Review environment parameter mappings
If the exported flow contains references to environment parameters, which can appear in paths to imported datasets or output objects, then these references must be mapped to environment parameters in the new project or workspace. In the Parameters pane, you can review the set of environment parameters referenced in the exported flow. These must be mapped to environment parameters in the new project or workspace. A Warning icon next to an environment parameter indicates that the parameter does not exist as named in the import environment.
Note
Environment parameters can be created by an administrator only.
For each environment parameter, you can do one of the following:
Select the environment parameter to which to map it from the drop-down on the right side, OR
Write down the name and default value of the environment parameter for creation in the import environment.
For more information on creating environment parameters, see Environment Parameters Page.
For more information on parameters in general, see Overview of Parameterization.

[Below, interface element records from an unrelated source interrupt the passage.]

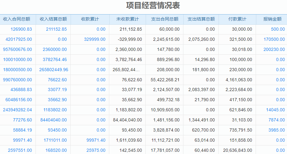
Task: Select the 收款累计 column header
Action: (90, 19)
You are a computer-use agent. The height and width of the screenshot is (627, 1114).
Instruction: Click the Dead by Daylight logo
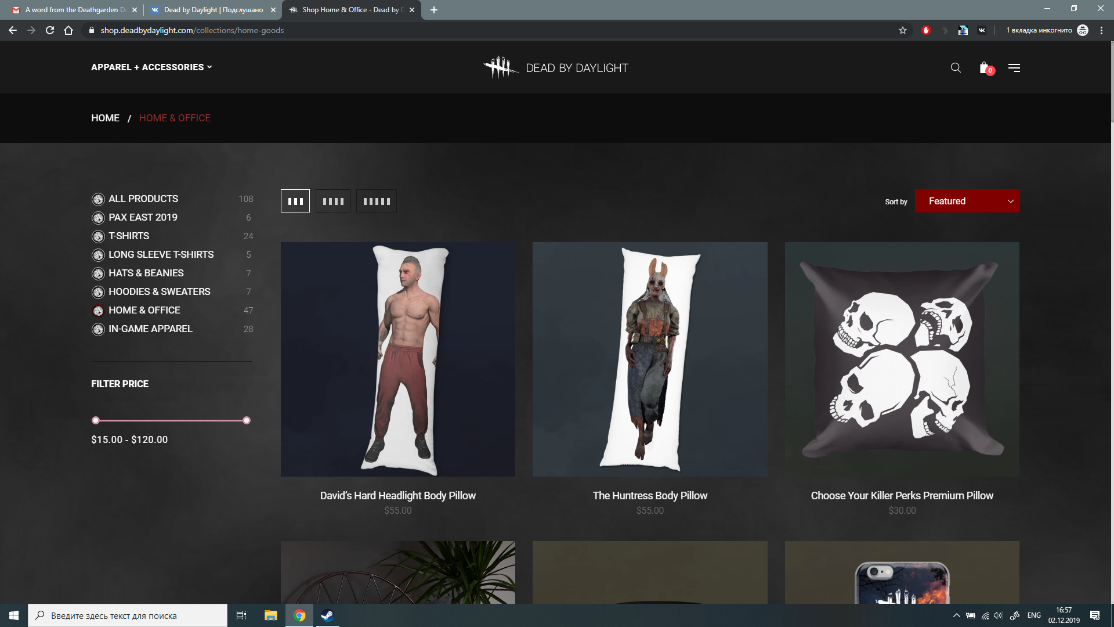point(556,68)
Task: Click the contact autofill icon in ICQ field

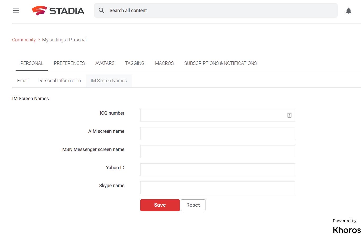Action: point(289,115)
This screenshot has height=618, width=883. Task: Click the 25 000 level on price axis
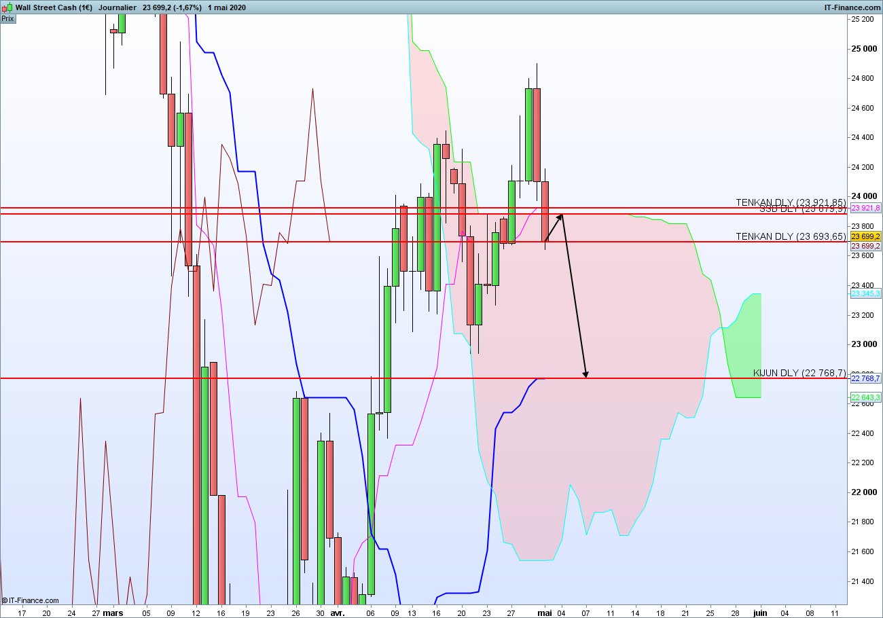[x=864, y=48]
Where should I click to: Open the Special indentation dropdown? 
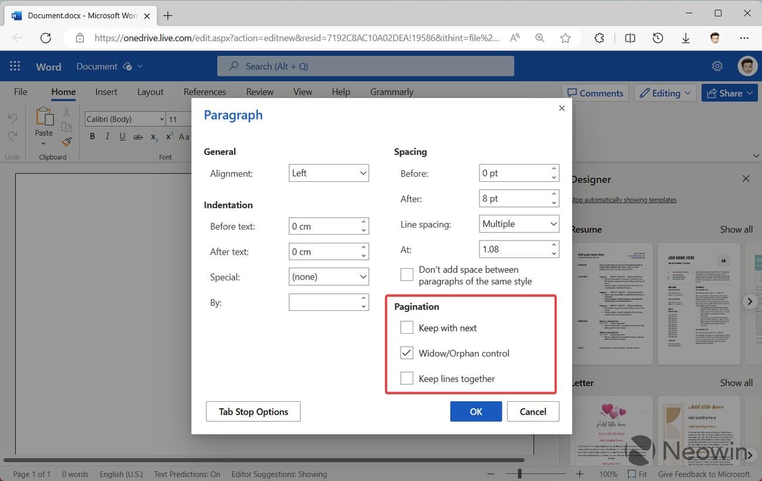(x=328, y=276)
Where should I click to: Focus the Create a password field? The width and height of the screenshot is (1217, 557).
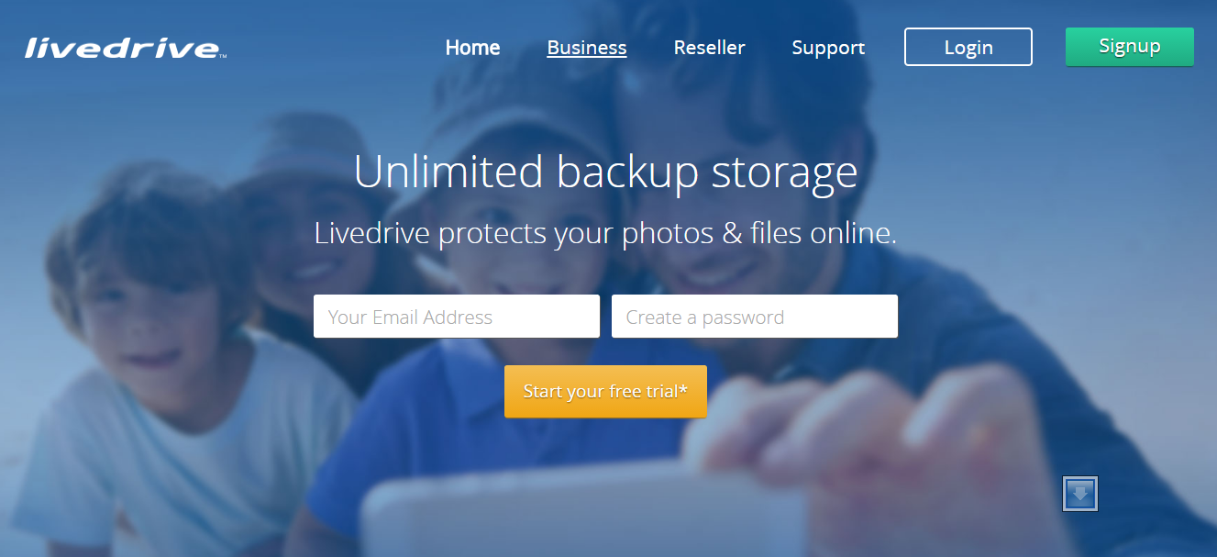point(755,317)
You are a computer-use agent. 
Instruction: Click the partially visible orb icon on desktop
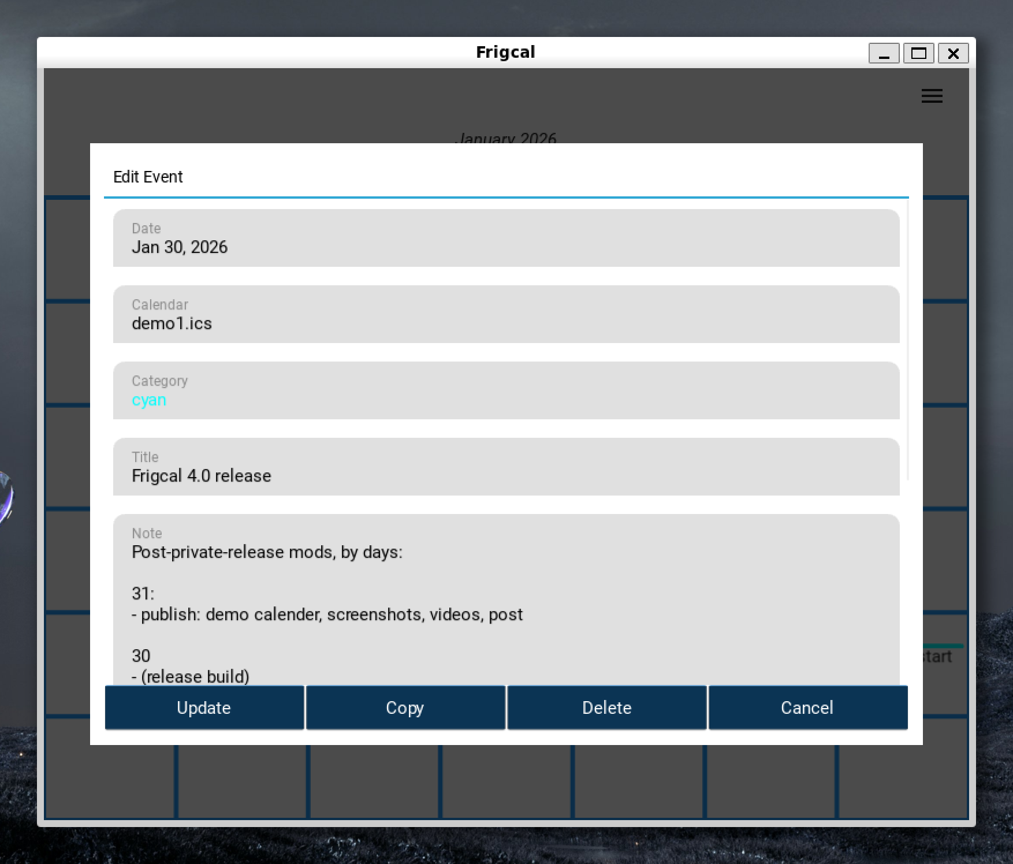[x=5, y=497]
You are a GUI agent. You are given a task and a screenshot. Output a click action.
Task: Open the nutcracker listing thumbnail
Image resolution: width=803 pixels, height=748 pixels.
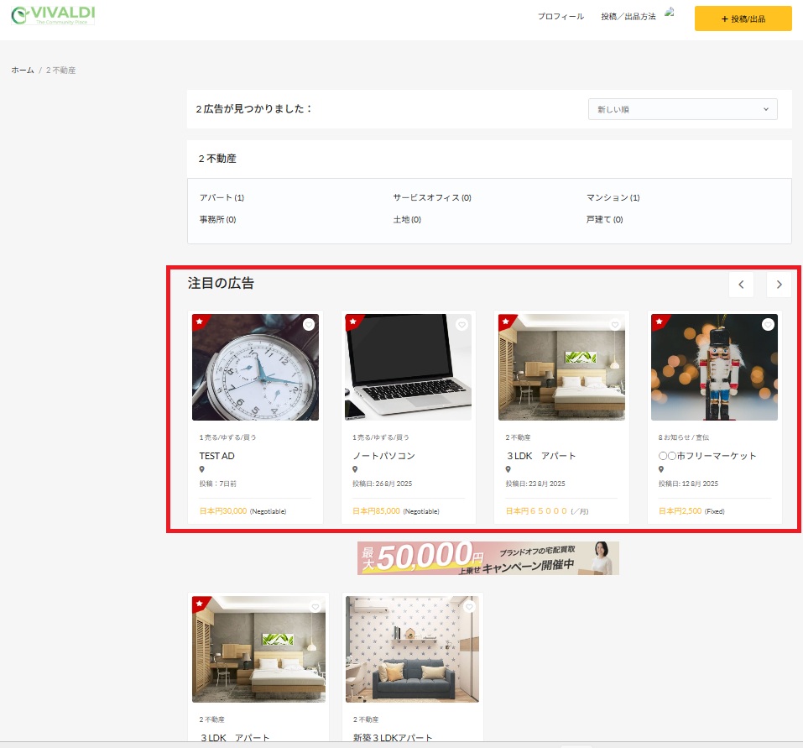tap(714, 367)
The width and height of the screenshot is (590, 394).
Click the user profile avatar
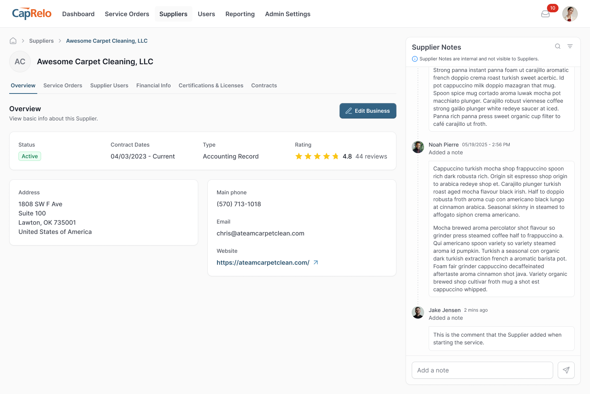[x=570, y=14]

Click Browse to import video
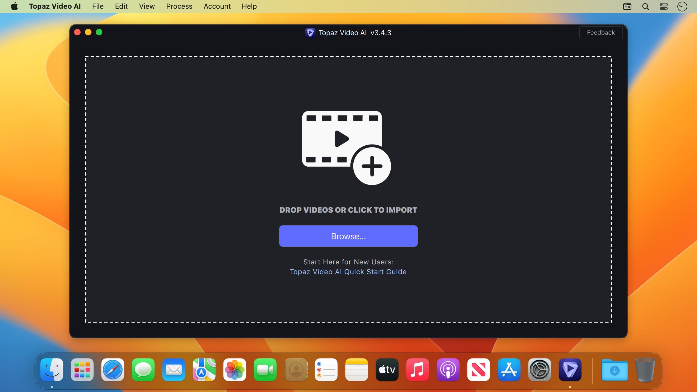tap(349, 236)
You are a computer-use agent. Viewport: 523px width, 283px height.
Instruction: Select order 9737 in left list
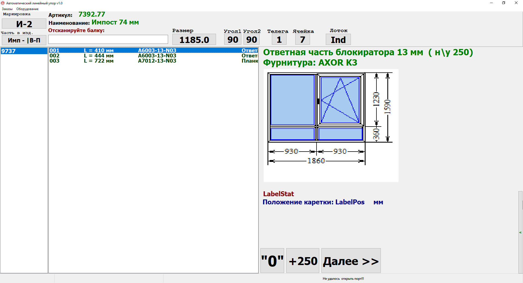pyautogui.click(x=24, y=51)
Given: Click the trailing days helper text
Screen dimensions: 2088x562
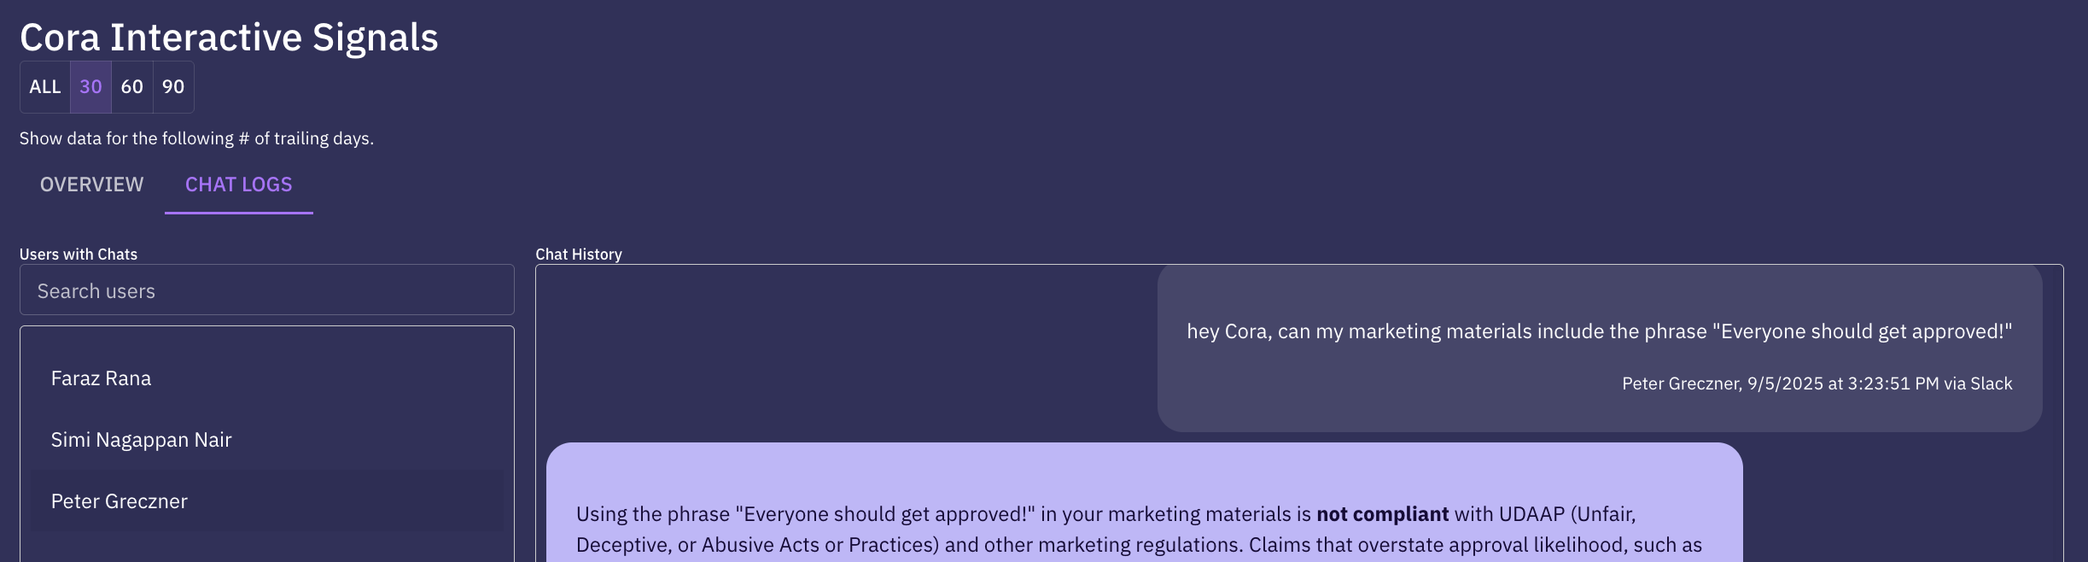Looking at the screenshot, I should [196, 138].

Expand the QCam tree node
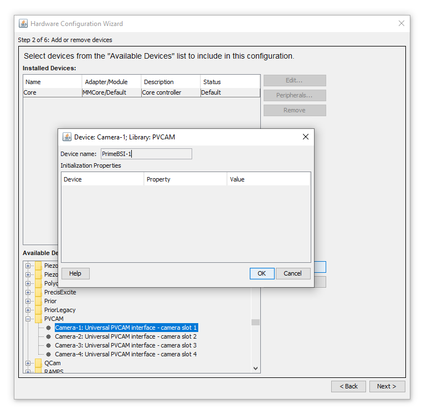(x=28, y=364)
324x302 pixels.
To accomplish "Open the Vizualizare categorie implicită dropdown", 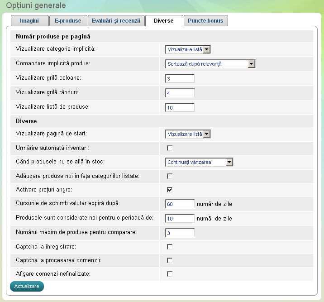I will 188,49.
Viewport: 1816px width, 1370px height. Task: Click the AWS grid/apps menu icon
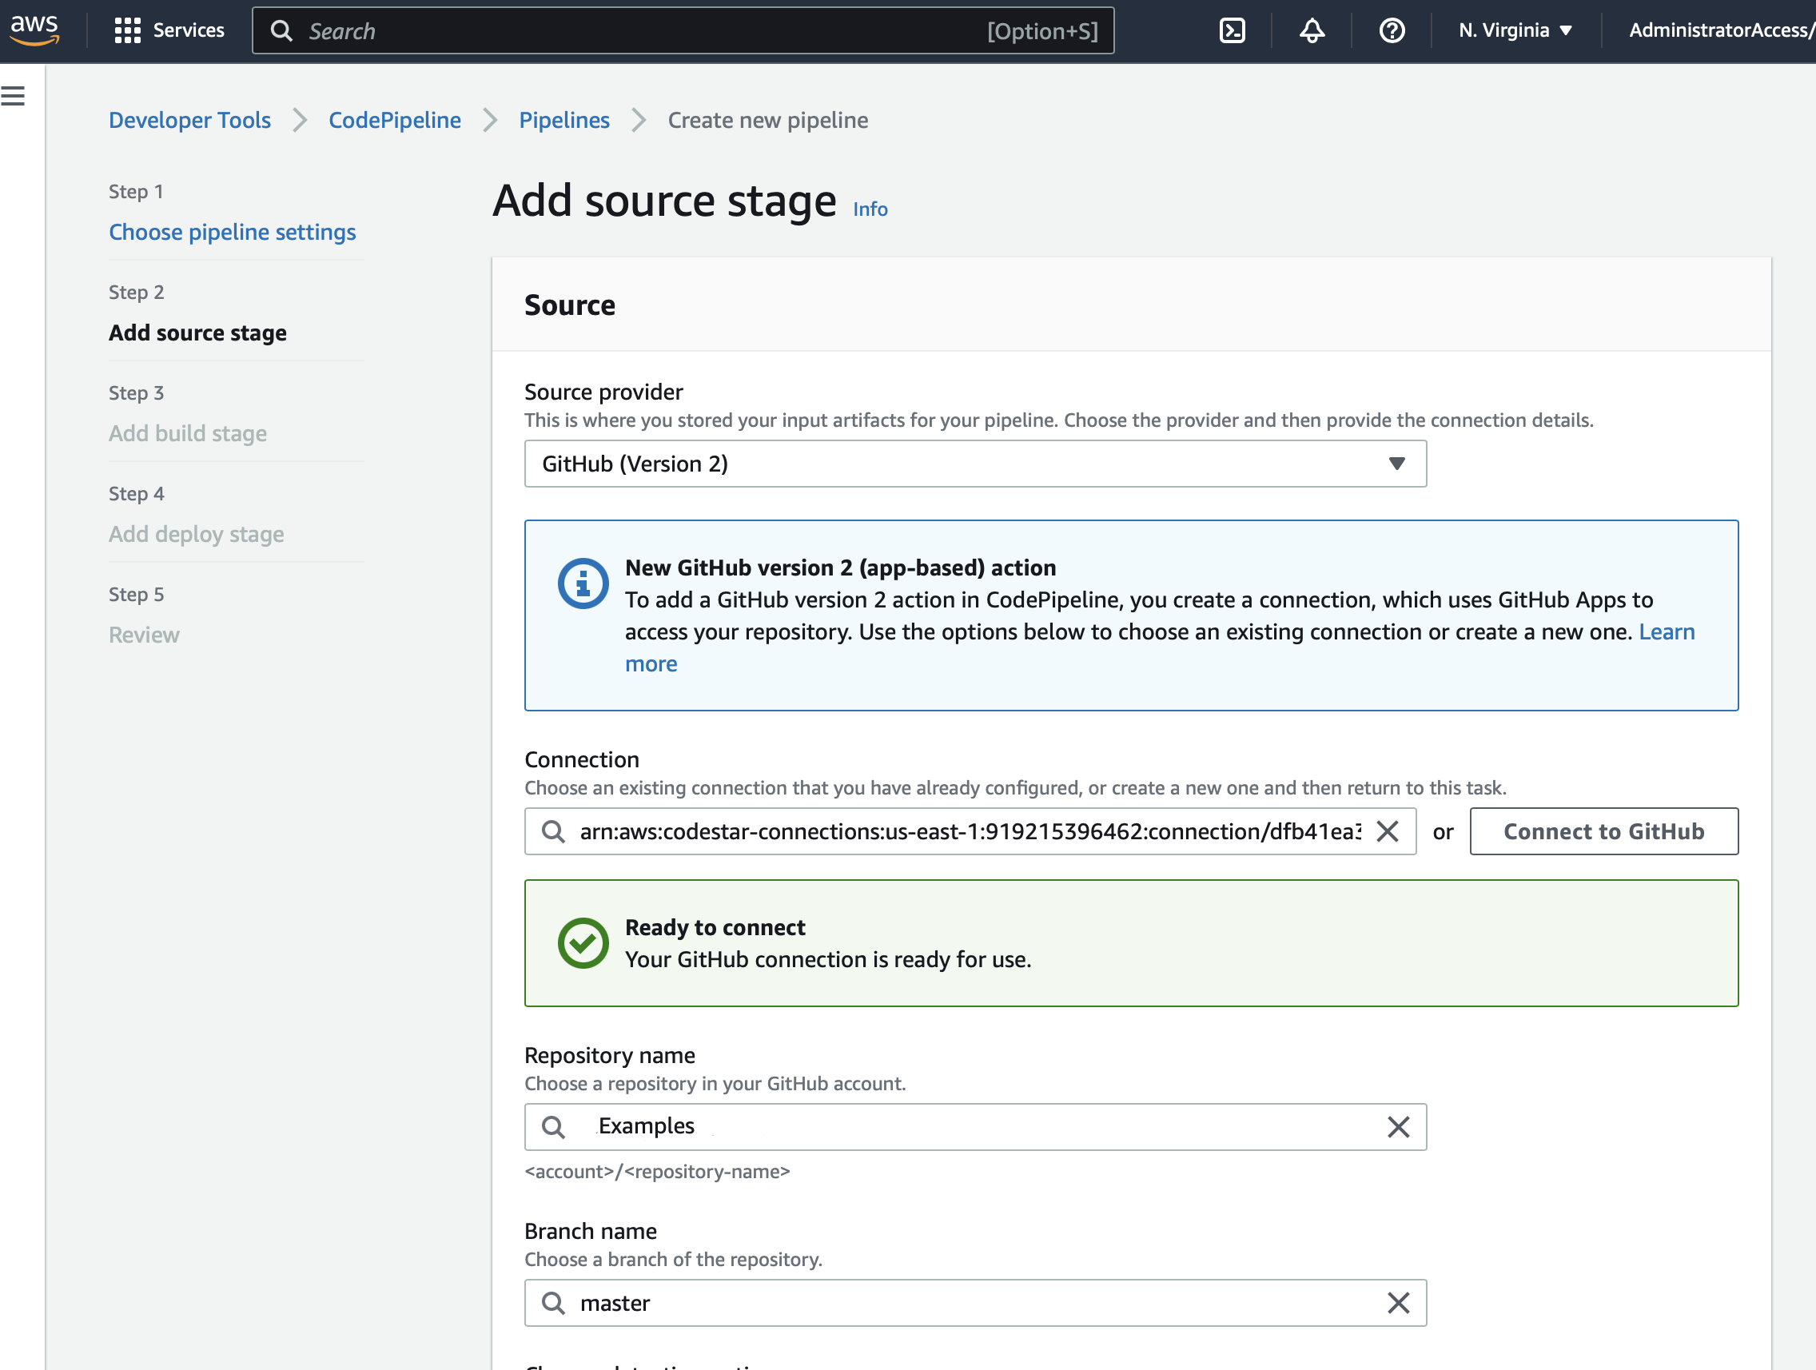[x=126, y=30]
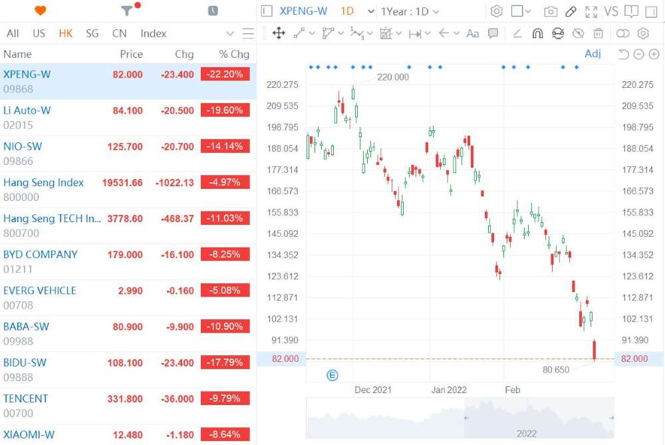Select the Index market tab
The height and width of the screenshot is (445, 665).
pos(153,33)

Review connection mappings
Any connection referenced in the exported flow or reference datasets must be mapped to a connection in the import workspace or project.
Note
The exported flow may contain references to upstream flows and sources. These references may need to mapped during the import process.
Note
After import, you may be required to resolve connectivity issues, if the remapped connections do not provide the required access to sources and outputs.
For each connection:
Select the connection to which to map it from the drop-down on the right side, OR
Write down the name of the source connection. In the source flow, you must acquire the connection information and use it to create a replacement connection in the new project or workspace.
Connection type is supported in product edition of target workspace or project.
Access to same database or datastore. Access must be read or read/write depending on flow.
Credentials in use are same or have same access levels.
For more information, see Connections Page.
Review SQL script connection mappings
If your flow contains SQL scripts that are executed before or after job execution, you can remap the connections from the old environment into the new one.
Finishing up
To complete the import process, click Confirm.The flow is imported and available for use in the Flows page.
Post-import
If you were unable to complete mappings through the dialog:
You may need to reconnect your imported datasets to data sources that are available in the new workspace or project. See Reconnect Flow to Source Data.
You may also need to reconnect your outputs. See Reconnect Flow to Outputs.
An administrator may need to create environment parameters for you. See Environment Parameters Page.
Samples are not included in an exported flow. Samples must be recreated in the new project or workspace. See Samples Panel.
Note
If you have imported a flow from an earlier version of the application, you may receive warnings of schema drift during job execution when there have been no changes to the underlying schema. This is a known issue. The workaround is to create a new version of the underlying imported dataset and use it in the imported flow.